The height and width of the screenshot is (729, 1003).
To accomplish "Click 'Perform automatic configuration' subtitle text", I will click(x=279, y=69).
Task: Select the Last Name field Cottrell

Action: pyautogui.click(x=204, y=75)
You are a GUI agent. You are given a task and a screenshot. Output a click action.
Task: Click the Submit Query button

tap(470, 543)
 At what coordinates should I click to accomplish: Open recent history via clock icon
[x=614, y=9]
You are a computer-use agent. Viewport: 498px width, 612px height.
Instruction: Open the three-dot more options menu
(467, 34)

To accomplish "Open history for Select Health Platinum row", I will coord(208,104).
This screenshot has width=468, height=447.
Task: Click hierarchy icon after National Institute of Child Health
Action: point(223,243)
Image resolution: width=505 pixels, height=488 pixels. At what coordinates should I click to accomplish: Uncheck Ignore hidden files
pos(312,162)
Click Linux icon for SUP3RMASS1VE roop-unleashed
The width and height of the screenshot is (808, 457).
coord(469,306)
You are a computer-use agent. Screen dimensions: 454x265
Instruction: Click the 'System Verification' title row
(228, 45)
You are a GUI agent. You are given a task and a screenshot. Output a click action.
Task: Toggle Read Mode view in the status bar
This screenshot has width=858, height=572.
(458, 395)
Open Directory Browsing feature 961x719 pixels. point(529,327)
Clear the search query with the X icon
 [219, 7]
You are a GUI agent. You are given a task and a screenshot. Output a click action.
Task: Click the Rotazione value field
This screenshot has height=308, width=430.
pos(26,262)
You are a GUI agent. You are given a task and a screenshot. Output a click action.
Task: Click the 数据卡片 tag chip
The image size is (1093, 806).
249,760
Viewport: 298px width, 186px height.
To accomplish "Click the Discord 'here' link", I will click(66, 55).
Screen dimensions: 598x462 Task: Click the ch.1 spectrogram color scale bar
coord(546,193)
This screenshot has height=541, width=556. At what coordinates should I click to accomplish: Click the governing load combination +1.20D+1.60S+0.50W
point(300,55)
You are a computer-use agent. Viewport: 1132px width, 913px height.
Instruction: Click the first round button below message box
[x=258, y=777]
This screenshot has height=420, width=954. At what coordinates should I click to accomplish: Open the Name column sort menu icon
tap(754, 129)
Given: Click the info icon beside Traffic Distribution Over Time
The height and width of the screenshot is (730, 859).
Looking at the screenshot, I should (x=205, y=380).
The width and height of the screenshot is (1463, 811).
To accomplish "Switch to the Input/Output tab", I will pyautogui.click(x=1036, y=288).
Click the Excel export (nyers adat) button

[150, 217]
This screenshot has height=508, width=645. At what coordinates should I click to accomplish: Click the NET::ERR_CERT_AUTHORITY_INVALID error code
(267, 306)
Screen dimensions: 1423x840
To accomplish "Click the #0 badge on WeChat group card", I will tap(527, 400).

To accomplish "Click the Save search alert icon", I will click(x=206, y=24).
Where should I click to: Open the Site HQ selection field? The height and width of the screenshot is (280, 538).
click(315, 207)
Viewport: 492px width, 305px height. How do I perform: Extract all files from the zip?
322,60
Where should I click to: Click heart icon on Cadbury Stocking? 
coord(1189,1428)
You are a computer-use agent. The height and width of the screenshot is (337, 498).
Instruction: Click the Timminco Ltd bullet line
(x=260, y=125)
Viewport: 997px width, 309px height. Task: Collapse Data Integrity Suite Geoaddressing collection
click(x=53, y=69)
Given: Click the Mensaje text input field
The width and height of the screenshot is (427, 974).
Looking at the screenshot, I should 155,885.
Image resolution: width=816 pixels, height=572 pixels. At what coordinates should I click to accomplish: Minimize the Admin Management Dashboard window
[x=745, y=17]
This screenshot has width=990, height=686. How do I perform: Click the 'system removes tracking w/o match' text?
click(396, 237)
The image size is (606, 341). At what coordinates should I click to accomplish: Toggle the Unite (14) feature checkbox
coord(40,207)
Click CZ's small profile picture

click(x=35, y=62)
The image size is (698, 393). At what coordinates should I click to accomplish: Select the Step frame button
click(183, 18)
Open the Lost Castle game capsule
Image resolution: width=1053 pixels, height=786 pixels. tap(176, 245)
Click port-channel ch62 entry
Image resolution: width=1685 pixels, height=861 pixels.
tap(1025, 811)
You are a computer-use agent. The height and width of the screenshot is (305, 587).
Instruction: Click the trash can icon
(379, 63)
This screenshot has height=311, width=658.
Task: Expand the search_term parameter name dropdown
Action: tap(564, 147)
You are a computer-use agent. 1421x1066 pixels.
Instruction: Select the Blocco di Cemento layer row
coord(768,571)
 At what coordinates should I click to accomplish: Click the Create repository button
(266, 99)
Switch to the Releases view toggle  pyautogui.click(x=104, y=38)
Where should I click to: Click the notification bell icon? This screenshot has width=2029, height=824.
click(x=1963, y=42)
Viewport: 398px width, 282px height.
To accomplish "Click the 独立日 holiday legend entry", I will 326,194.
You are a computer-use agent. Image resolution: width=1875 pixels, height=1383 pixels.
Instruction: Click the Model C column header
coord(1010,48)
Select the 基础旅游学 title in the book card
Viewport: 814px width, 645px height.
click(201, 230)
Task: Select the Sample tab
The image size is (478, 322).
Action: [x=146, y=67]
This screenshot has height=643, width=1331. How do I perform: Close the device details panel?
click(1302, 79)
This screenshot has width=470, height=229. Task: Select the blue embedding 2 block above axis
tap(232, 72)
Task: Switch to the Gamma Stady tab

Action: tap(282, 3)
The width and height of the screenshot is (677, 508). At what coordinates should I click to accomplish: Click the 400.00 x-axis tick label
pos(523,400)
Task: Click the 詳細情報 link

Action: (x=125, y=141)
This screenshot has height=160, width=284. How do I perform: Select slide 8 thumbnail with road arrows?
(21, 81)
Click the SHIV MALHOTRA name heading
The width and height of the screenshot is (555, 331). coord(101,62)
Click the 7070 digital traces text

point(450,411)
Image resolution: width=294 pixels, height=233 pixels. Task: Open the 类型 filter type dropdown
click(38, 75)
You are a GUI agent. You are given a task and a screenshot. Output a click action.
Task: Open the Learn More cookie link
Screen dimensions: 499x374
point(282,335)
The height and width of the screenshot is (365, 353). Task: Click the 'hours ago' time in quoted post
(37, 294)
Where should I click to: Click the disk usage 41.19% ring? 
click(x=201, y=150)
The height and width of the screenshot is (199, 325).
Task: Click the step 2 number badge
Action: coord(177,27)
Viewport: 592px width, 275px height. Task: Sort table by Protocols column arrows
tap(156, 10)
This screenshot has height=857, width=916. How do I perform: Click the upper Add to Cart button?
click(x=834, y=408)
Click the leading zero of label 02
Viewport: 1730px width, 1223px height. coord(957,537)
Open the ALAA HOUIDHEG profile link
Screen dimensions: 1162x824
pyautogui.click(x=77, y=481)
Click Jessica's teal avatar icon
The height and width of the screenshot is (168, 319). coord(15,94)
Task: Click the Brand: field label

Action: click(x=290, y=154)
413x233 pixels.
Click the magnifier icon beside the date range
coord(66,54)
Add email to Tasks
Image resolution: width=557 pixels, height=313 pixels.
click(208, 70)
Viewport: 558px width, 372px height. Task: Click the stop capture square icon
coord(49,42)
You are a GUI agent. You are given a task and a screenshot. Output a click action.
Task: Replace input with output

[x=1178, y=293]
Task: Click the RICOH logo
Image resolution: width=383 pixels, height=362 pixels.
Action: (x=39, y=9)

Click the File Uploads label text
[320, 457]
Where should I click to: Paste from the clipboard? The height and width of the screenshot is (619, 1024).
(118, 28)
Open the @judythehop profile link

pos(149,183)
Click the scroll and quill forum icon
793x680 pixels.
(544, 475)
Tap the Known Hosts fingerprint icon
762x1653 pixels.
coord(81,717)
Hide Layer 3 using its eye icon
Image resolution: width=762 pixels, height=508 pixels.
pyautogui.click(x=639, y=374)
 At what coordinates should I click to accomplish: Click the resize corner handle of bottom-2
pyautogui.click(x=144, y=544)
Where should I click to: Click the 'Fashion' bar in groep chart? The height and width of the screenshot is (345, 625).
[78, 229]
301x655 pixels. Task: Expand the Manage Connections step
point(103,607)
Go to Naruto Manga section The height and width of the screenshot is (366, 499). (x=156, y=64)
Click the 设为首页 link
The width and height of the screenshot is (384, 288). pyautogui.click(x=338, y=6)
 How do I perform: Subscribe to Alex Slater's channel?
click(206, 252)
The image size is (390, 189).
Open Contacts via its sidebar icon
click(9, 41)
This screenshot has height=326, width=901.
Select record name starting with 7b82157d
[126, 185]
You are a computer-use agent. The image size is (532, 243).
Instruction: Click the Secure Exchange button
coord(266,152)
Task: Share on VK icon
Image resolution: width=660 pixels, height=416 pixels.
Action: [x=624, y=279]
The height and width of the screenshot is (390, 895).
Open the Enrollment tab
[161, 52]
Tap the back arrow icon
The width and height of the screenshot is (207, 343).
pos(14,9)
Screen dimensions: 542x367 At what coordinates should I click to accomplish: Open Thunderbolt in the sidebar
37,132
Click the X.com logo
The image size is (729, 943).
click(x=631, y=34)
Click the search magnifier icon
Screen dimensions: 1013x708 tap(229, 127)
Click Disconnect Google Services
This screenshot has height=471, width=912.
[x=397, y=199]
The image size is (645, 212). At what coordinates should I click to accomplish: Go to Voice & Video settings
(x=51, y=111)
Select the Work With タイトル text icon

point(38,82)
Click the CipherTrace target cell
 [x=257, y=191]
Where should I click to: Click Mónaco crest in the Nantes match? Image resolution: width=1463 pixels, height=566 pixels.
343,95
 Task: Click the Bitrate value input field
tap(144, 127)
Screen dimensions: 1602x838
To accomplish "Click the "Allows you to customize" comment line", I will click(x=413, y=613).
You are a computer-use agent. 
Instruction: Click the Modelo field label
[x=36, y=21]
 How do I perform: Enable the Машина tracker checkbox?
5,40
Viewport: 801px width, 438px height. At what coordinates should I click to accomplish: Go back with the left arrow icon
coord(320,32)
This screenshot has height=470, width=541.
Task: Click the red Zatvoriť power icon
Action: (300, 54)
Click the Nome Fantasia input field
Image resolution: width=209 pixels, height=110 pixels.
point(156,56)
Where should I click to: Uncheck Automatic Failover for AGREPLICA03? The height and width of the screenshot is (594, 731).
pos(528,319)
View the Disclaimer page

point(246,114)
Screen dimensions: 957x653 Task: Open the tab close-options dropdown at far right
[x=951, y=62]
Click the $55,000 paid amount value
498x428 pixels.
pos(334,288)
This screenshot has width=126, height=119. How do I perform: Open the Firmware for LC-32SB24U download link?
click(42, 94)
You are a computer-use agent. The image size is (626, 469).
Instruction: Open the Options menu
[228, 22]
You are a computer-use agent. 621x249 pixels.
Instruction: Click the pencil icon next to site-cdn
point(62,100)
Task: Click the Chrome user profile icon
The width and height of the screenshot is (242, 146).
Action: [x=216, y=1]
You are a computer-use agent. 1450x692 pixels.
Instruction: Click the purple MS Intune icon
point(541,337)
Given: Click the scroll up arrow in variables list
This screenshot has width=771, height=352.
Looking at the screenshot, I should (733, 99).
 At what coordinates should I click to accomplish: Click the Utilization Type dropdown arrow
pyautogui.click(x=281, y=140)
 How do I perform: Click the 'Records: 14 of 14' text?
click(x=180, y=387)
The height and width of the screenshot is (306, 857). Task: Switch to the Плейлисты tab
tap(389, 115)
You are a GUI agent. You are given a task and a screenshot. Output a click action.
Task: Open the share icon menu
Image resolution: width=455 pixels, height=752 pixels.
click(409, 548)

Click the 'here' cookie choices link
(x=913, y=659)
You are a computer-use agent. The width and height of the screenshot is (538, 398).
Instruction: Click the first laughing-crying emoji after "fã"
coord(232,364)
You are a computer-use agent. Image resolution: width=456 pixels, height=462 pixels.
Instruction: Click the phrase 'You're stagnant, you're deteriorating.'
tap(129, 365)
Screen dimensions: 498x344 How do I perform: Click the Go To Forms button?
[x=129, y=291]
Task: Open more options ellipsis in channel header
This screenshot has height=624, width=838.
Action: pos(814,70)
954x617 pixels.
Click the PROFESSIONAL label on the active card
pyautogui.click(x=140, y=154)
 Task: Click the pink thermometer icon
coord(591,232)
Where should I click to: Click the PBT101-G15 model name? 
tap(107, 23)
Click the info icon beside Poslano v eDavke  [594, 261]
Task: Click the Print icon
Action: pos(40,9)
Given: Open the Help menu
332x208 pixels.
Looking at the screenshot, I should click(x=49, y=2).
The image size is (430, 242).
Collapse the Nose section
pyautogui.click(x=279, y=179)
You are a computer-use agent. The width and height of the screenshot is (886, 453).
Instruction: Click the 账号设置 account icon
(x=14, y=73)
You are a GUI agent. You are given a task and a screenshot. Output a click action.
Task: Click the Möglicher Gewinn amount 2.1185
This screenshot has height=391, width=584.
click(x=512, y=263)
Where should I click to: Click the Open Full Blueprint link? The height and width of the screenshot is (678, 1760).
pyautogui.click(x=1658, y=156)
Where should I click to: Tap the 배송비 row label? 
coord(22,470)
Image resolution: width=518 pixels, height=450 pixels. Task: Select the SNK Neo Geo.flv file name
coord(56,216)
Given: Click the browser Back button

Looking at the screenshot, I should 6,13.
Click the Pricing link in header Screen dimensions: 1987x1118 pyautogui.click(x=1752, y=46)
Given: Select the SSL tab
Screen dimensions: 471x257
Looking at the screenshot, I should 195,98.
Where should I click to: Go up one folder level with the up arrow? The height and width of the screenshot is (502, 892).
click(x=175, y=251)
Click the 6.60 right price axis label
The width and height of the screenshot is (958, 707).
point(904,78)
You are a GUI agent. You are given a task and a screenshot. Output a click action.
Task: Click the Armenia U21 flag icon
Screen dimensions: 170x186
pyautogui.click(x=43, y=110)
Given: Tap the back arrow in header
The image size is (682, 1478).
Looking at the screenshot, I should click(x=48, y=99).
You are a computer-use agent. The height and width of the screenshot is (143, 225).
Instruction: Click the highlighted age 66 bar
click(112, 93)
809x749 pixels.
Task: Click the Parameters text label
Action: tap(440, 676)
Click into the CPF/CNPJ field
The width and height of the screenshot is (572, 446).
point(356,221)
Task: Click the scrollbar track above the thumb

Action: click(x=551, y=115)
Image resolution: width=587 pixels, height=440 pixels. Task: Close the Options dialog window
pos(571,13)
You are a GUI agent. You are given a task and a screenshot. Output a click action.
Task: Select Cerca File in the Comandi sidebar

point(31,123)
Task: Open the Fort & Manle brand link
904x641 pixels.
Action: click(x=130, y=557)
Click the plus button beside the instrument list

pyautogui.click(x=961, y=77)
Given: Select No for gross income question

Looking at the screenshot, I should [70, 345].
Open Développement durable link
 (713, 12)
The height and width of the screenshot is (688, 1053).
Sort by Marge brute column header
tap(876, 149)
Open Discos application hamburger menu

────────────────

▶ [EXERCISE GOAL]:
Look through the entries above, find each line containing "amount", and copy it.

▶ [TASK RESULT]:
Click the $55,000 paid amount value
Task: Click the Möglicher Gewinn amount 2.1185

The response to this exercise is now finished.